■ **EXTRAIT FOURNI**:
^^^^^^^^^^^^^^^^
Un portrait de famille qui dépeint la vie souvent extraordinaire de gens ordinaires à la poursuite de leur bonheur.
De 1960 à 1980, entouré de ses quatre frères, de Pink Floyd, des Rolling Stones et de David Bowie, entre les promenades en moto pour impressionner les filles, les pétards fumés en cachette, les petites et grandes disputes et, surtout, un père qu’il cherche désespérément à
retrouver, Zac nous raconte son histoire…
25 décembre 1960 : Zachary Beaulieu vient au monde entre une mère aimante et un père un peu bourru mais fier de ses garçons.
C’est le début de C.R.A.Z.Y., le récit de la vie d’un petit garçon puis d’un
jeune homme pas comme les autres, qui va jusqu’à renier sa nature profonde pour attirer l’attention de son père.Note de l’Auteur
[rating:9/10]
• Date de sortie : 3 mai 2006
• Réalisé par Jean-Marc Vallée
• Film canadien
• Avec Michel Côté, Marc-André Grondin, Émile Vallée
• Durée : 2h09min
• Titre original : C.R.A.Z.Y.
^^^^^^^^^^^^^^^^
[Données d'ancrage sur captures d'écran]
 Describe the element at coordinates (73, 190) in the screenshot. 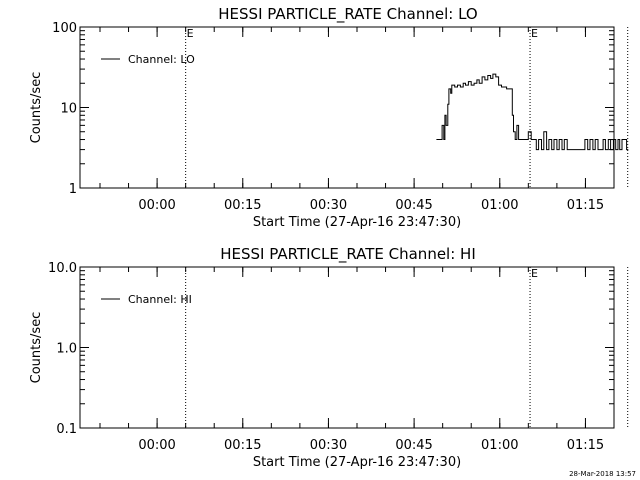

I see `y-tick-label: 1` at that location.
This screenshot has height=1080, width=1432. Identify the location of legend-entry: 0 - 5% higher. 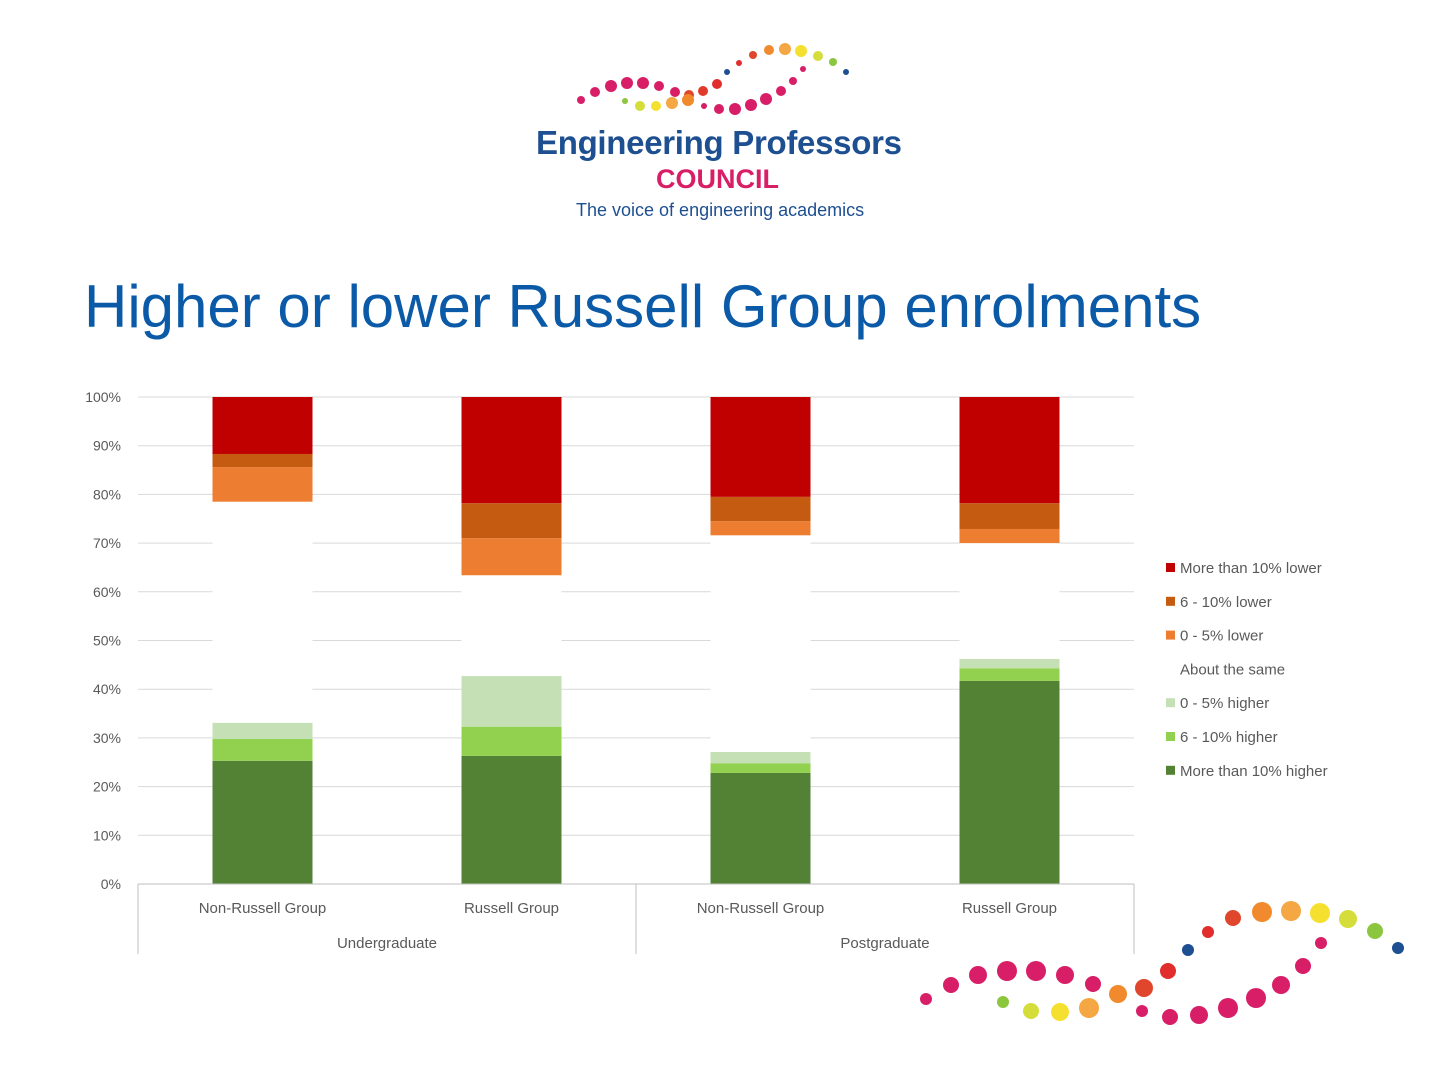
(1224, 704).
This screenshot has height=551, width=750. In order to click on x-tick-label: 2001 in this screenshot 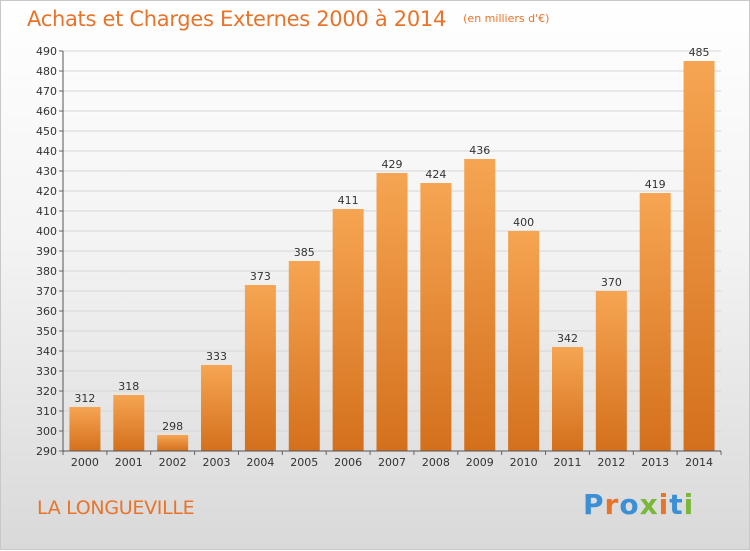, I will do `click(129, 462)`.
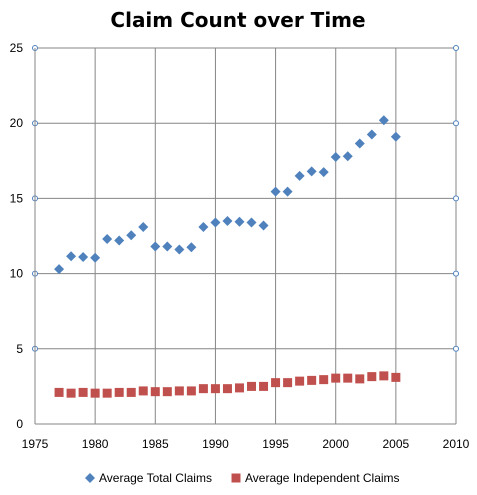  Describe the element at coordinates (456, 444) in the screenshot. I see `x-tick-label: 2010` at that location.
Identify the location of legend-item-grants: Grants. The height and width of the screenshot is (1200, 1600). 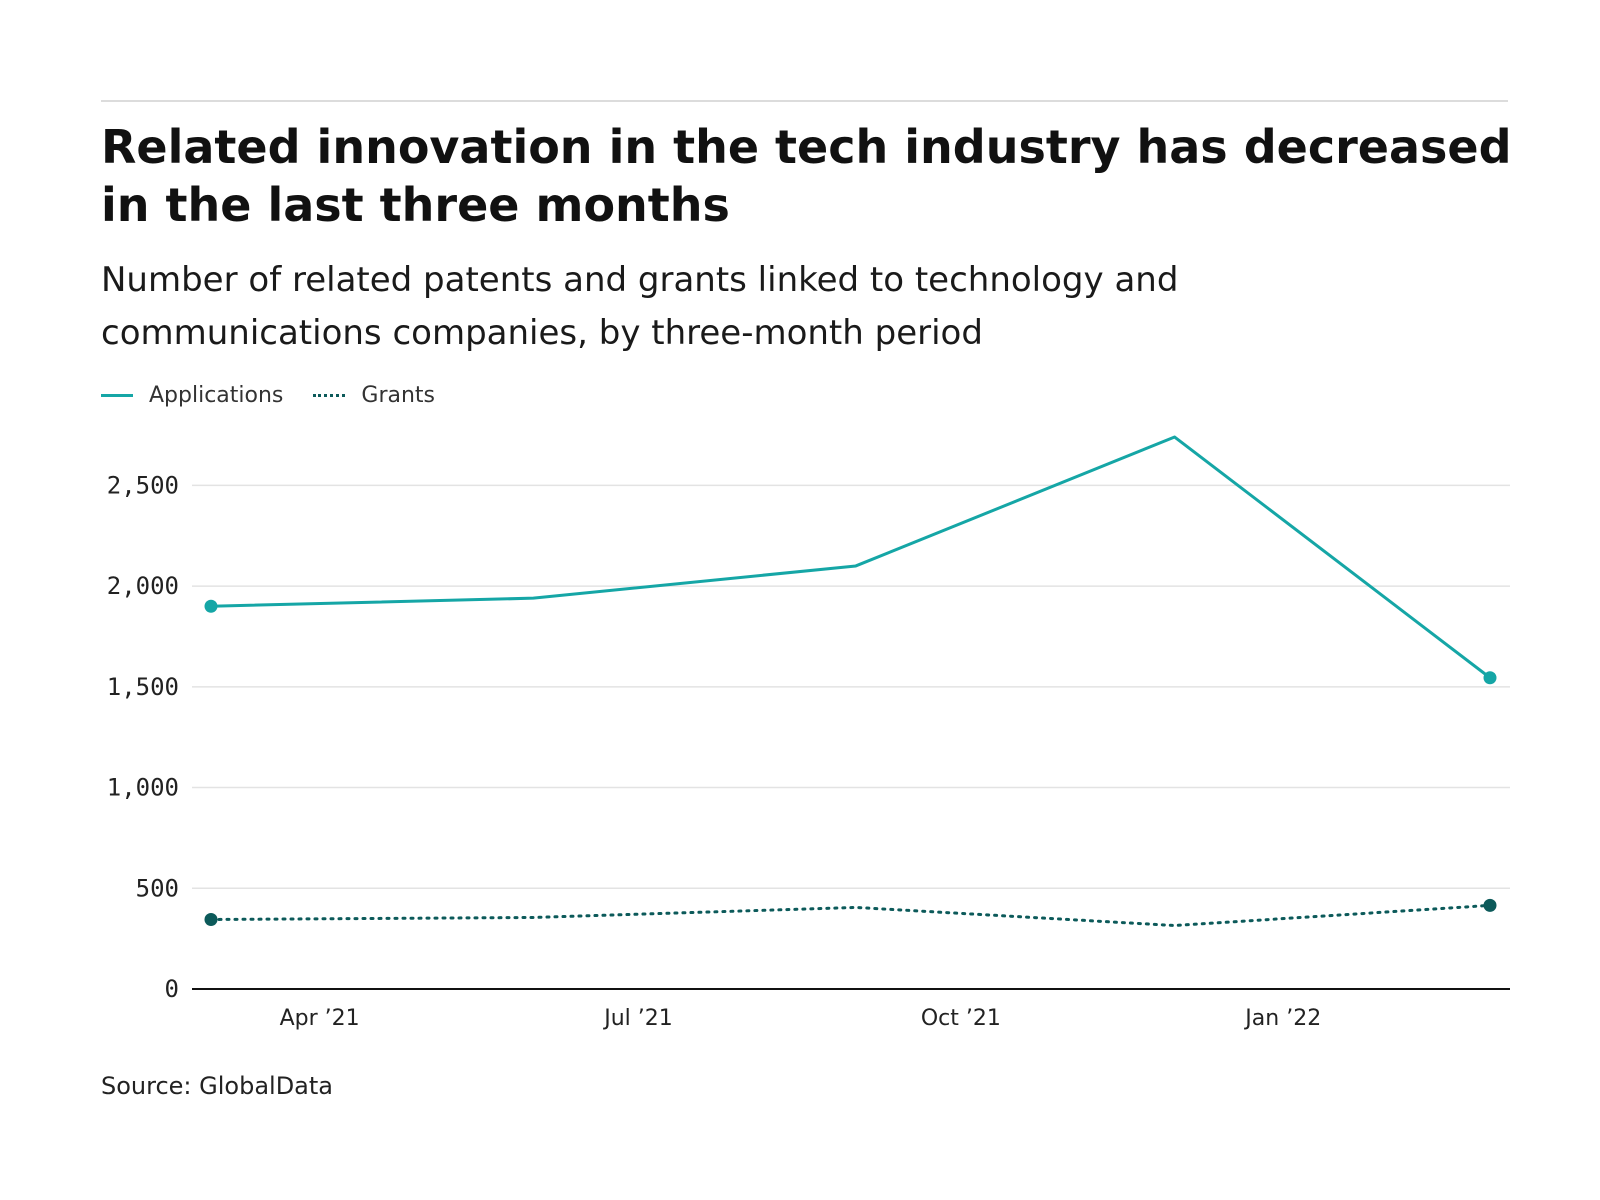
^^^^^^^^^^^^^^^^
■ **ACTIONS REQUISES**:
1. Selon le texte sur le film C.R.A.Z.Y., à quelle date Zachary Beaulieu vient-il au monde ?
2. Prolongez, s'il vous plaît, le texte sur le film C.R.A.Z.Y. à partir de l'endroit où il s'arrête.

■ **RÉPONSES NUMÉROTÉES**:
1. Le 25 décembre 1960.

2.
• Bande-Annonce :
« Emmenez-moi au bout de la Terre, emmenez-moi au pays des Merveilles, il me semble que la misère serait moins pénible au soleil… ».
Ce film est FOU, absolument FOU ! C.R.A.Z.Y., c’est avant tout le projet d’un homme : Jean-Marc Vallée (scénariste, réalisateur, coproducteur, et même acteur-le jeune prêtre !). Il confiera le rôle de Zac (6-8 ans) à son fils Emile.
Fable mystique des Temps Modernes, C.R.A.Z.Y. exhale la beauté, la poésie et l’aliénation de l’esprit humain dans toutes ses contradictions. Une double histoire d’amour, celle de son père pour ses cinq fils, et celle d’un fils pour son père, un amour si indicible, que seul le mensonge lui servira d’exutoire.
Ce fils, c’est Zachary Beaulieu, né un 25 décembre 1960, miraculé de naissance, sa mère aimante en fera un Nouveau Messie, doté de pouvoirs ‘guérisseurs’ ! Voyage de 20 années d’une vie, voyage initiatique, voyage spirituel, promenade musicale au cœur des années rebelles d’un rock subversif, progressif, novateur (Pink Foyd, David Bowie, Jefferson Airplane, The Rolling Stones), et cette ballade intemporelle de Charles Aznavour qui servira de guide tout au long des péripéties.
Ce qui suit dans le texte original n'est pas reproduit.